Yeah, I like the expression "wrapped up" or "completed" or "all used up", the root word in there being related to our "summit", meaning peak, or apex, a point beyond which you can't go anymore, where it's finished, or, as I said, "all wrapped up".
So, then the "saeculum" refers to an era, an epoch of time ... not so much "the world". It's used loosely to mean the world in the sense of meaning THIS world, the one on THIS side of eternity. That's why many Latin prayers end with in saecula saeculorum, which is a poetic expression for eternity, meaning unto epoches of epochs, and not world of worlds. That's likely a carryover from Hebrew idiom, since they ofted used plurals that way, such as in the expressions like "Holy of Holies", something known as the "superlative genitive", where it's a way to say that it's Holier than Holy, Beyond Holy, aka the Holiest possible and beyond. Thus "ages of ages" means essentially BEYOND all ages, meaning beyond time, or in eternity. So that is how sometimes "saeculum" can be rendered loosely as the world, since it means that creation which exists "this side of eternity", but it really is a time concept, not a place concept.
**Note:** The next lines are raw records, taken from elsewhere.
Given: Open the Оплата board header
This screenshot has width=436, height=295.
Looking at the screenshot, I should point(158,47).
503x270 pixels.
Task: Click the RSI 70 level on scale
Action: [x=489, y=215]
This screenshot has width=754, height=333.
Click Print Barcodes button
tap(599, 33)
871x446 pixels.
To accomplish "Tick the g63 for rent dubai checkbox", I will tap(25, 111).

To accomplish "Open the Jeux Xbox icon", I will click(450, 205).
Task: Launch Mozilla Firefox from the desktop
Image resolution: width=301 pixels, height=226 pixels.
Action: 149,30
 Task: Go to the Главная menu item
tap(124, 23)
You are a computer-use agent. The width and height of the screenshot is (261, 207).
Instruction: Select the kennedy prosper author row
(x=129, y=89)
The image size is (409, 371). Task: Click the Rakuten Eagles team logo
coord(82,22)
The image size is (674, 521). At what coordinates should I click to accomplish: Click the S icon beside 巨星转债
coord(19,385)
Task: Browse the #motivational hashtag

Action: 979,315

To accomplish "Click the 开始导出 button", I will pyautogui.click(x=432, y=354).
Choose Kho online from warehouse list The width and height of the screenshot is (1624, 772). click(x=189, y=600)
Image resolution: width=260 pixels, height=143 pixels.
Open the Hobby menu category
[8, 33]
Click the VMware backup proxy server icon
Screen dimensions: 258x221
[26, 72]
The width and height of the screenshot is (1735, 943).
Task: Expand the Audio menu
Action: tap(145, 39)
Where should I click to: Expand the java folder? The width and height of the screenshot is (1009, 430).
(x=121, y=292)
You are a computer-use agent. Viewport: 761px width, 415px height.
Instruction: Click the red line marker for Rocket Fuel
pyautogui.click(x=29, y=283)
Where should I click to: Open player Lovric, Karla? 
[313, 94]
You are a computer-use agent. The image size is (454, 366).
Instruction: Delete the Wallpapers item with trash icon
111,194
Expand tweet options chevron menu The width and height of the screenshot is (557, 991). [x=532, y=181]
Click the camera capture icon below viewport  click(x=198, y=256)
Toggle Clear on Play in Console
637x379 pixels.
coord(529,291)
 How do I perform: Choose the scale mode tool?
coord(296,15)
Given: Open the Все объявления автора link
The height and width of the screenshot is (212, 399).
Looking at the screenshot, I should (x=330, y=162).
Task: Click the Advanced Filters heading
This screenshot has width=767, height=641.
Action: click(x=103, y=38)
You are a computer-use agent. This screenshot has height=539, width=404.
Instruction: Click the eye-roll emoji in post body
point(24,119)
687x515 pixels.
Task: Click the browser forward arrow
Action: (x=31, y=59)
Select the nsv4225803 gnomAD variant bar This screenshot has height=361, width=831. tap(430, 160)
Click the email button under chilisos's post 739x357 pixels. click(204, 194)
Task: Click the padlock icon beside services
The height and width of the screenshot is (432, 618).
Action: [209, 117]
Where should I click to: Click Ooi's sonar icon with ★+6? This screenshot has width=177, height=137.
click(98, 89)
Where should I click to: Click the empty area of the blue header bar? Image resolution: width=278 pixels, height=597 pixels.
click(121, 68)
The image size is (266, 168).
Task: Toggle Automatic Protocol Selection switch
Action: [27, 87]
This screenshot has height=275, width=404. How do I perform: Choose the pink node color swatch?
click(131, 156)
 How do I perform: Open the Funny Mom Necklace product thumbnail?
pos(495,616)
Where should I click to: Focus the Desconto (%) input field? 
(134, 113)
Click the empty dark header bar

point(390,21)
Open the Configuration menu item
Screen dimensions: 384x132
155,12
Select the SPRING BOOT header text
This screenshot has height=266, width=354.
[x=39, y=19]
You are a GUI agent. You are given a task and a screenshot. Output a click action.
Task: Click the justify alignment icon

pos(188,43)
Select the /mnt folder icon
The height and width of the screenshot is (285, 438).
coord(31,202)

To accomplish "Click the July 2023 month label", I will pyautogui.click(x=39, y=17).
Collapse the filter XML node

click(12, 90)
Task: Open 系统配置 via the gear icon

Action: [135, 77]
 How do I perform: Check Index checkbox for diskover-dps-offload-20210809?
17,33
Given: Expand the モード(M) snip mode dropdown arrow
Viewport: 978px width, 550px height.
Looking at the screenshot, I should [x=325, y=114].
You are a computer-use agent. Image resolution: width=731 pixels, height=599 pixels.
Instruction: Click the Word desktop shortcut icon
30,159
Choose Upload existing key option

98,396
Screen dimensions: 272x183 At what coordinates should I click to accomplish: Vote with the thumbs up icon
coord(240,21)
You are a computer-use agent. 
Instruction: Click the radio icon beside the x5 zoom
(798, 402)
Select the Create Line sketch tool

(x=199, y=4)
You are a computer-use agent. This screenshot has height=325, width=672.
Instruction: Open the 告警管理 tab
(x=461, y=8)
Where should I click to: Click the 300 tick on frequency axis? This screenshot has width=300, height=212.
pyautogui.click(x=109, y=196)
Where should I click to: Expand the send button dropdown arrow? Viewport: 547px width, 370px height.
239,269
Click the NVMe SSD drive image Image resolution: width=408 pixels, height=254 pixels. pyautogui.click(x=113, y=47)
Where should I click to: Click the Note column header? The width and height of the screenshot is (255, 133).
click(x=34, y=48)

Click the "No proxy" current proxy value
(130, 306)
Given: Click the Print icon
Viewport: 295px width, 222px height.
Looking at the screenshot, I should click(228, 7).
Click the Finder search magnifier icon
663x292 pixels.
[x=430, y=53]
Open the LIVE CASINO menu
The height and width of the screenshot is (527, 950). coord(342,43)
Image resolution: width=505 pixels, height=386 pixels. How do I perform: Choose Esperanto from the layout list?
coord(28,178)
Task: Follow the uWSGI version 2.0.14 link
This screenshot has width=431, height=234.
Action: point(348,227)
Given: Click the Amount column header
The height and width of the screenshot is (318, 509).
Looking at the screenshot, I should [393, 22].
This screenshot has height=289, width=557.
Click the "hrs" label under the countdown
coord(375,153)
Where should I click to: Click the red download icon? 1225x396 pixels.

In any case, if you speak of a consummation of the world (speaking of the created world), yes, then you could read some noton of non-finality, where it wouldn't be a hard-fast termination line. But once you realize that it's consummation of time (effectively), i.e. when time has been all used up, completely spent, and there's none left ... "end of time" is in fact a single discrete point in time, and not just some "phase".